▶ **What needs to be done**
Count the lines in the records below that contain the word "Rate", treating case as significant, and reply with the number only.

▶ **Entries for locating text and elements**
===============

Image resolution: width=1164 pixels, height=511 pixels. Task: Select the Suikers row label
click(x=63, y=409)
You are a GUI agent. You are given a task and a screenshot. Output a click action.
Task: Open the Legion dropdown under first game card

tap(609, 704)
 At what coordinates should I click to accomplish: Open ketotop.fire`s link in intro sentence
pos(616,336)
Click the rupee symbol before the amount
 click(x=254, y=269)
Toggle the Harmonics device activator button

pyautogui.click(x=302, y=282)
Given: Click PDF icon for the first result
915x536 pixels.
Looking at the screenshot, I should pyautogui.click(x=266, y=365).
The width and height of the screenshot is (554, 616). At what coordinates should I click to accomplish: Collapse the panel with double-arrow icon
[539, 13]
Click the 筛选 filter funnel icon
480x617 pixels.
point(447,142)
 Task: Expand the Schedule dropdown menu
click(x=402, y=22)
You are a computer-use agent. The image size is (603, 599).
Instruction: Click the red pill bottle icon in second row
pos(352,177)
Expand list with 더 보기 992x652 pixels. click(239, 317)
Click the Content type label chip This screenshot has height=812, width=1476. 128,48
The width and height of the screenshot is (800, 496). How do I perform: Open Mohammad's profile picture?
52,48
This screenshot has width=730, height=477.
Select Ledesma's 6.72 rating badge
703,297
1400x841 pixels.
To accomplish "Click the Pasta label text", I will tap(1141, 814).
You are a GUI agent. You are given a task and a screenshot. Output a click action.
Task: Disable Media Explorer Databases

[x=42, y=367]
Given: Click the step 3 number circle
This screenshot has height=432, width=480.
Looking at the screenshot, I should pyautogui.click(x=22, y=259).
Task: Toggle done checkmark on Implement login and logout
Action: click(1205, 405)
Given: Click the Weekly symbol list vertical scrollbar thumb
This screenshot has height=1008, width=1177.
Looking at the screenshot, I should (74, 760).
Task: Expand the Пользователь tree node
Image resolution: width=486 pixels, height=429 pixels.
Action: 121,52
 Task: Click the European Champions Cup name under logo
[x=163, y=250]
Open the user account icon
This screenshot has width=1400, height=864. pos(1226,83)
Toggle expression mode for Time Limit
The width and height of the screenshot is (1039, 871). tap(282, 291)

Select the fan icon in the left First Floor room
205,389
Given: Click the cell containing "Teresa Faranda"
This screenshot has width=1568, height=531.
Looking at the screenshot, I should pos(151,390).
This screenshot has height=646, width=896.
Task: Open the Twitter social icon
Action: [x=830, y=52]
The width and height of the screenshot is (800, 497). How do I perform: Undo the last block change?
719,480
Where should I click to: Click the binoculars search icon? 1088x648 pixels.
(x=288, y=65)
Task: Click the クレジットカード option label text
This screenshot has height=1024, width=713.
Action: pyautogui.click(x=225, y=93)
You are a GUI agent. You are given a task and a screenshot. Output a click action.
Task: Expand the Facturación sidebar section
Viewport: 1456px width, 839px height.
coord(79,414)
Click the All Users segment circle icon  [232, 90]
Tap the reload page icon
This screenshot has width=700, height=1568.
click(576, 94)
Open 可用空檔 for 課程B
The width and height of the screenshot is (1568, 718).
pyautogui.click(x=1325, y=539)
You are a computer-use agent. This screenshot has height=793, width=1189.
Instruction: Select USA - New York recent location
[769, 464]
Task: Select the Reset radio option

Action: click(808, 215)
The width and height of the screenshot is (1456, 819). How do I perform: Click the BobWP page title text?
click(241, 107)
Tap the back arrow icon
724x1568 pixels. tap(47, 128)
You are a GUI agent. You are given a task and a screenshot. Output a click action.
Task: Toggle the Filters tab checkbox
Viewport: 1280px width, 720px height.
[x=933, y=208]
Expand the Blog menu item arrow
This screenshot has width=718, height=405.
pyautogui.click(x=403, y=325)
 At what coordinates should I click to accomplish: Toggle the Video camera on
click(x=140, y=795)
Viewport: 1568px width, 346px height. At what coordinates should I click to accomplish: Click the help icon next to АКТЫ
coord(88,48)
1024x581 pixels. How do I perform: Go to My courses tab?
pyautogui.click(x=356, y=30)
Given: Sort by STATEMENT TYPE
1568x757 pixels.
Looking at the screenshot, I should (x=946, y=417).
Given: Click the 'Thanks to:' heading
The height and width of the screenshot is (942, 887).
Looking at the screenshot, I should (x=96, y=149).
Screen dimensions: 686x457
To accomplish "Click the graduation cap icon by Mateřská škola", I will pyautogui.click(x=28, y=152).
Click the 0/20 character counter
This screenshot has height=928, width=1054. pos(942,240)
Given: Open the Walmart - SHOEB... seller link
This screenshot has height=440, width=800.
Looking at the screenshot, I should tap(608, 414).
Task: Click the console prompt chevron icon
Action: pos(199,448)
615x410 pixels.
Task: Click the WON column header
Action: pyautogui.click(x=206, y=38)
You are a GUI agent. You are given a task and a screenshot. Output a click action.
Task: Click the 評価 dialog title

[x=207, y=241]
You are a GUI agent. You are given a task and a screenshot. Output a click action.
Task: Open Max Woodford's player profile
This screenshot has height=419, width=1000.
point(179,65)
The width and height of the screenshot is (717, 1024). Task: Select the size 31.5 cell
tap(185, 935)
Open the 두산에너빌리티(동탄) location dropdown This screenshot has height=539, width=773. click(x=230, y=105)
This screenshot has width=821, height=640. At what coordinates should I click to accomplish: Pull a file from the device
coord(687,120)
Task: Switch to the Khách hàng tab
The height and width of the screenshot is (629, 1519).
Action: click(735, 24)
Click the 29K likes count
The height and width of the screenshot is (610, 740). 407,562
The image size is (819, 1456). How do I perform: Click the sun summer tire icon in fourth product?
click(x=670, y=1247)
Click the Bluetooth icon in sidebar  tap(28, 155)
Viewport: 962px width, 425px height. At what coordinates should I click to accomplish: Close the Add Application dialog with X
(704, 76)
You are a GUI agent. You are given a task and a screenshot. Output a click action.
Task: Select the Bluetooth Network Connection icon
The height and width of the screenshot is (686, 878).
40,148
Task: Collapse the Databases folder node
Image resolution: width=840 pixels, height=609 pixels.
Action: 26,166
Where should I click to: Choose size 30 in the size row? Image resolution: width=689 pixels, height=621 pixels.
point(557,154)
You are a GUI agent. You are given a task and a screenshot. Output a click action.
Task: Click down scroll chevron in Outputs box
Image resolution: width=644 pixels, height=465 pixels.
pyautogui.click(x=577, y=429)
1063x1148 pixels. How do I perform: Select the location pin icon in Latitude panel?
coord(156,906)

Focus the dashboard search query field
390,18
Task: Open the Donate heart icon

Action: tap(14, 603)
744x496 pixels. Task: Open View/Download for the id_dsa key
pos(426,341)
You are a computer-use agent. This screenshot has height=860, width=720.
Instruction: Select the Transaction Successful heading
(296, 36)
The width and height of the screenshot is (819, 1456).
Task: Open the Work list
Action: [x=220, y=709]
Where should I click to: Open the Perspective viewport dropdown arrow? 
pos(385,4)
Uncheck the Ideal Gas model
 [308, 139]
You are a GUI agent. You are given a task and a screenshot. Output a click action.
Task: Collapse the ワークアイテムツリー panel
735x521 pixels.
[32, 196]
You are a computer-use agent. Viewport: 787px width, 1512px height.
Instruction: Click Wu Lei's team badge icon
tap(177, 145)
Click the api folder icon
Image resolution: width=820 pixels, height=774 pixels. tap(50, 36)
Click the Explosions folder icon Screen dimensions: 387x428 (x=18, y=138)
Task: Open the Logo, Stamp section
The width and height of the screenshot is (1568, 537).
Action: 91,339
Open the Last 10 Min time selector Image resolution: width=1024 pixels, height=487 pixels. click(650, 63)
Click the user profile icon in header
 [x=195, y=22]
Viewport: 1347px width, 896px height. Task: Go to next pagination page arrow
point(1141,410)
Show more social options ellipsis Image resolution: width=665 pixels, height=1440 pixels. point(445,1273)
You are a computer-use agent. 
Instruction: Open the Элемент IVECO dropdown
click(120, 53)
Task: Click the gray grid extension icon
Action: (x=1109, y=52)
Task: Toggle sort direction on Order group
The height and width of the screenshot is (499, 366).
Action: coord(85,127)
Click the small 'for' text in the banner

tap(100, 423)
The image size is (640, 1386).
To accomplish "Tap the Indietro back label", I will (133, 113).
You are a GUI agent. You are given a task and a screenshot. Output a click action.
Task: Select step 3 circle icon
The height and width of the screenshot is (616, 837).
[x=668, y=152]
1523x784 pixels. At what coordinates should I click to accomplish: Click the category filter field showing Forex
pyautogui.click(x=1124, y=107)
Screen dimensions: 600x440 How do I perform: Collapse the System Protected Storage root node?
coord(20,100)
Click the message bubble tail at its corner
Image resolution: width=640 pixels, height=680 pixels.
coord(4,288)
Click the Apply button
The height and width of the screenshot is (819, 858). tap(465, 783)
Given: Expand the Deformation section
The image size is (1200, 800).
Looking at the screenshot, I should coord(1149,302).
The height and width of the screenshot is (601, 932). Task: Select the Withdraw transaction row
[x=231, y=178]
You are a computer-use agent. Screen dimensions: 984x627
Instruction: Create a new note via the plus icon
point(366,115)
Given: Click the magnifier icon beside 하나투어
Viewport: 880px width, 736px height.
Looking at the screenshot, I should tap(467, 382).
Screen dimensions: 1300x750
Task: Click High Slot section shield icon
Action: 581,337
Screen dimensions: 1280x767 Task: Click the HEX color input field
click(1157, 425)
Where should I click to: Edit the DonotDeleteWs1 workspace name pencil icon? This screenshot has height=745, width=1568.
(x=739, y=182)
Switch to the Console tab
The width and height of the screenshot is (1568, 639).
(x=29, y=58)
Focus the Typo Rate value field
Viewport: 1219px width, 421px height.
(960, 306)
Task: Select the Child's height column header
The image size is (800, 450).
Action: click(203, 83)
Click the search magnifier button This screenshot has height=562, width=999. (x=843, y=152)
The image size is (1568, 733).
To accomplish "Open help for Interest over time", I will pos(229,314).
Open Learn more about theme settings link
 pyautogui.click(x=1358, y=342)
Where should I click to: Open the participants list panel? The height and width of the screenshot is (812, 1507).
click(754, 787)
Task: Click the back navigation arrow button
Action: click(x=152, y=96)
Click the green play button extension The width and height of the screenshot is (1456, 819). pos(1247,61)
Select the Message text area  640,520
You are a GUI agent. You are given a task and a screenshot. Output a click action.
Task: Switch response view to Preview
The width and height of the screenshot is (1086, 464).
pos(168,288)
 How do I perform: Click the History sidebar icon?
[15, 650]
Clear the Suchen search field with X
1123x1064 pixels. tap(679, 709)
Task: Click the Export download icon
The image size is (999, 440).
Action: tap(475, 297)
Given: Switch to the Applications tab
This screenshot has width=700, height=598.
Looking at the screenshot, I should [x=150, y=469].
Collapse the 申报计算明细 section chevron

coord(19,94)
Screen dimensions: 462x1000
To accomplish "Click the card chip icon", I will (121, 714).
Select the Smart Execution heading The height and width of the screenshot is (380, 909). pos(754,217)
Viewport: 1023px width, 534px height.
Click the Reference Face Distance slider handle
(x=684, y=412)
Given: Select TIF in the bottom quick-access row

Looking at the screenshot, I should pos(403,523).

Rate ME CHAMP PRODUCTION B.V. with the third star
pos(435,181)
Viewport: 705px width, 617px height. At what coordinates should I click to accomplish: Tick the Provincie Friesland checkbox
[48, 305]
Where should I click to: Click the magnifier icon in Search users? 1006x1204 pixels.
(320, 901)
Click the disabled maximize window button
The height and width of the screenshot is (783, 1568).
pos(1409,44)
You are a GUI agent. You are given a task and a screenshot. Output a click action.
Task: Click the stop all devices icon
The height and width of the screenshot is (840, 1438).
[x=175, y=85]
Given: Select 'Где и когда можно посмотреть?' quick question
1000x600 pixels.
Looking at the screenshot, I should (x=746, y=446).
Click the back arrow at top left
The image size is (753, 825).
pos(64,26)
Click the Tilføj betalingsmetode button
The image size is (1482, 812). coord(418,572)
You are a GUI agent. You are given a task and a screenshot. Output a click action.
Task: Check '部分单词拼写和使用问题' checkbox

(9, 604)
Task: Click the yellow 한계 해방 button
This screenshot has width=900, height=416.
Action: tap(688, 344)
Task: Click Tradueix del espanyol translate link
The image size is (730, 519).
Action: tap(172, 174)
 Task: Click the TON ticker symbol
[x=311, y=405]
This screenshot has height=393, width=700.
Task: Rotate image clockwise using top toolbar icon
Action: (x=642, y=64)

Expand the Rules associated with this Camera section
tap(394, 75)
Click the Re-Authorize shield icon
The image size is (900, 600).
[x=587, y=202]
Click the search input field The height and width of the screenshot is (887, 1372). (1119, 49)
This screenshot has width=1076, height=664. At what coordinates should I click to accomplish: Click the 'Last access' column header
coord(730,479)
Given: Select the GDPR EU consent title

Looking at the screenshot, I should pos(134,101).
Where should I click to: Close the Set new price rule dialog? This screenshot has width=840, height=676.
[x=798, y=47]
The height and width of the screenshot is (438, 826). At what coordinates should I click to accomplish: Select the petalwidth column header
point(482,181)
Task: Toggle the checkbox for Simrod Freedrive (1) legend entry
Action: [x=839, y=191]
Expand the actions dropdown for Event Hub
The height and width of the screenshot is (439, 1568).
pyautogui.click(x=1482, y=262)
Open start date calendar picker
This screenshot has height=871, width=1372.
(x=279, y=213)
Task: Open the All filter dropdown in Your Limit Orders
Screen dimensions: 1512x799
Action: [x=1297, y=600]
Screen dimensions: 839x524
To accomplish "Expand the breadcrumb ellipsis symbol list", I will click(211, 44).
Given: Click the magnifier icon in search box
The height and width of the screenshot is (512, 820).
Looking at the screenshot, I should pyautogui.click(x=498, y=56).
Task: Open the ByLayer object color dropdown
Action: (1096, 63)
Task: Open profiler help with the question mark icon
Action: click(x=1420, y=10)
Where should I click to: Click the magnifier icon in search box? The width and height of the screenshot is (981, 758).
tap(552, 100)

===============

▶ **Solution below**
2